## What is expected
Wherever the word "Haberleri" appears in the entries, copy the whole line.

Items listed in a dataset
#####

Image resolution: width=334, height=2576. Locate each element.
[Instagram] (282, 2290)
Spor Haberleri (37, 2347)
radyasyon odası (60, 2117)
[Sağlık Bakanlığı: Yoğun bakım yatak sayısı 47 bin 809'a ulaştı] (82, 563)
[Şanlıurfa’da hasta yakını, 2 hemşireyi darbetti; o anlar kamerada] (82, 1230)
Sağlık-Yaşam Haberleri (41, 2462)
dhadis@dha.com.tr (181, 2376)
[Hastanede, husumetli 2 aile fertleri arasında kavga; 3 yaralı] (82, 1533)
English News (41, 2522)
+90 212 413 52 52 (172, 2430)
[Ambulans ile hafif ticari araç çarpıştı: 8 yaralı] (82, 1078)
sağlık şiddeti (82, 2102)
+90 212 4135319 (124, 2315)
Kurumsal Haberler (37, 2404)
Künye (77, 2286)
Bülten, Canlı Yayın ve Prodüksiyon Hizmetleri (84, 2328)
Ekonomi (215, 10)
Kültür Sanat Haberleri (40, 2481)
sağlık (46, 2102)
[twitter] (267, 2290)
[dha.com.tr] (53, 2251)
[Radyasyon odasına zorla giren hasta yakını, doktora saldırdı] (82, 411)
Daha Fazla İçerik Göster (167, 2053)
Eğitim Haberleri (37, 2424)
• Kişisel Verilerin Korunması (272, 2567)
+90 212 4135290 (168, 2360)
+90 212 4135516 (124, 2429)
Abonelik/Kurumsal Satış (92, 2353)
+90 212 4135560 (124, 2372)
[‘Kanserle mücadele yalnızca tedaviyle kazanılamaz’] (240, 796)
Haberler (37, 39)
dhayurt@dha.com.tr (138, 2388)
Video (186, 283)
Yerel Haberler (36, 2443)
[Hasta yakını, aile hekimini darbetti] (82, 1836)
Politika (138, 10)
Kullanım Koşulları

#####

## Task result
Spor Haberleri (37, 2347)
Sağlık-Yaşam Haberleri (41, 2462)
Kültür Sanat Haberleri (40, 2481)
Eğitim Haberleri (37, 2424)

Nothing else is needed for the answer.